One challenge that arises due to a central field loss is the lack of scotoma awareness. The scotoma fills in, so patients are often not aware that they are missing information in the region of the scotoma (Fletcher et al., 2012), which impacts information gathering in daily life. Low vision rehabilitation therapy is often directed towards increasing scotoma awareness. Our own work shows that practice with directing the PRL towards the scotoma to uncover a hidden target can improve information gathering and enhance performance in a visual search task.

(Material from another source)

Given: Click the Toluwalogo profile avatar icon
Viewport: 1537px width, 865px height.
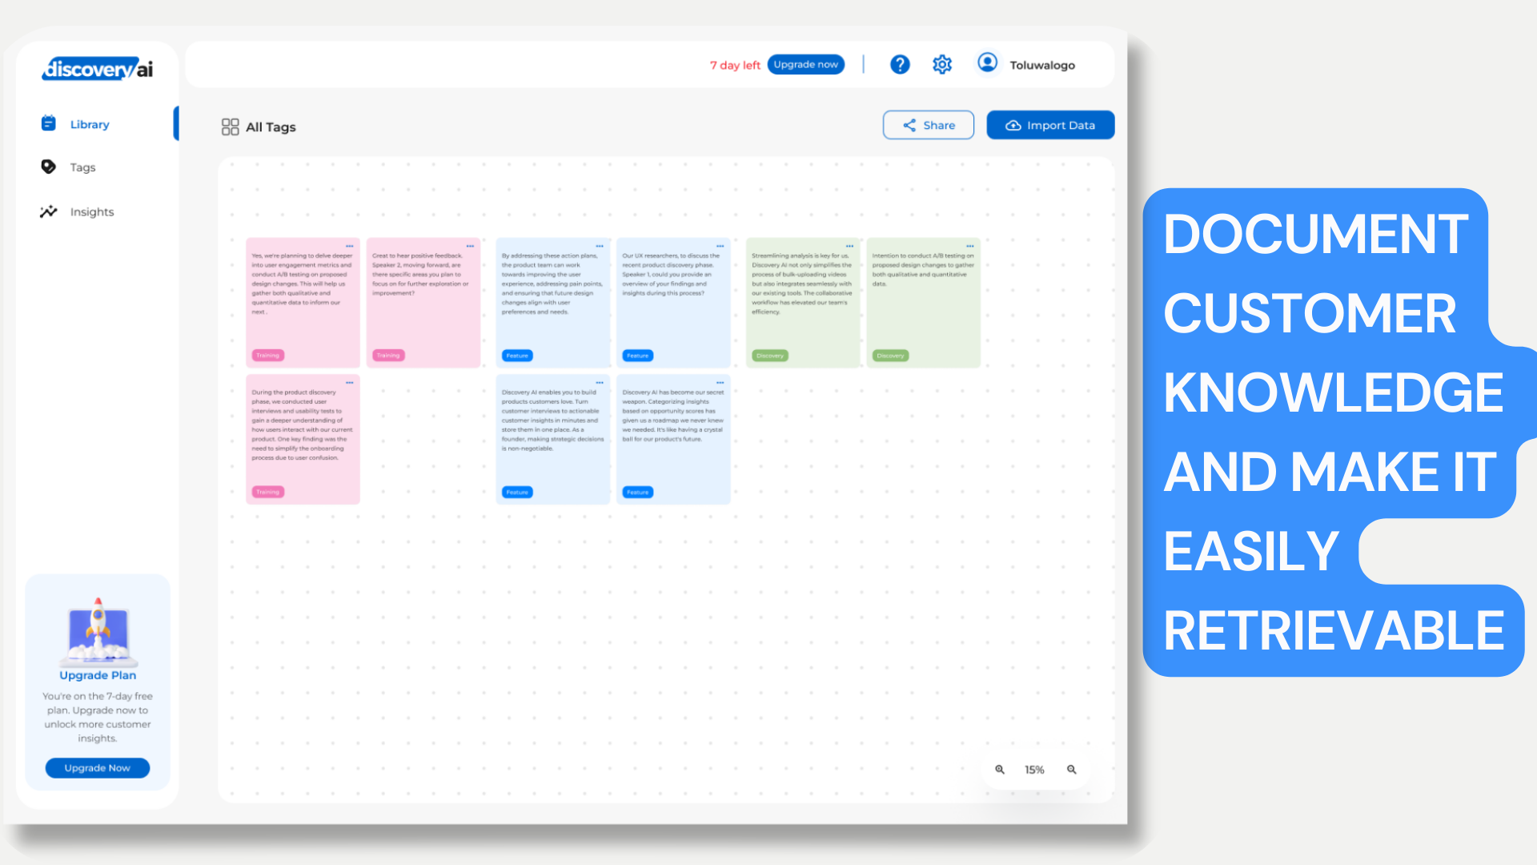Looking at the screenshot, I should [x=987, y=62].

Another challenge is that patients have to learn to use their eccentric PRL as an oculomotor reference. The difficulties associated with directing the PRL are evident in tasks such as reading, or directing eye movements to targets of interest, away from the current fixation locus. Studies show that only a small fraction of individuals with CFL direct their PRL to a jumping target (White & Bedell, 1990), or to a target that is the goal of reaching movement (Tyson et al., 2015). However, two practice regimens that use active eye movement strategies have shown success: horizontal eye movements between simple stimuli improve reading speeds in patients with CFL (Seiple et al); active search for a target in clutter and active following of a jumping target helps the development of a stable PRL and its use as an oculomotor reference, in control participants with an artificial scotoma (Kwon et al., 2013). Studies from our own lab show that individuals with CFL are able to smoothly pursue a moving target, although pursuit gain depends on the target trajectory with respect to the scotoma.
Thus it appears that scotoma awareness training and eye movement practice with dynamic targets can improve the potential of residual vision in individuals with CFL.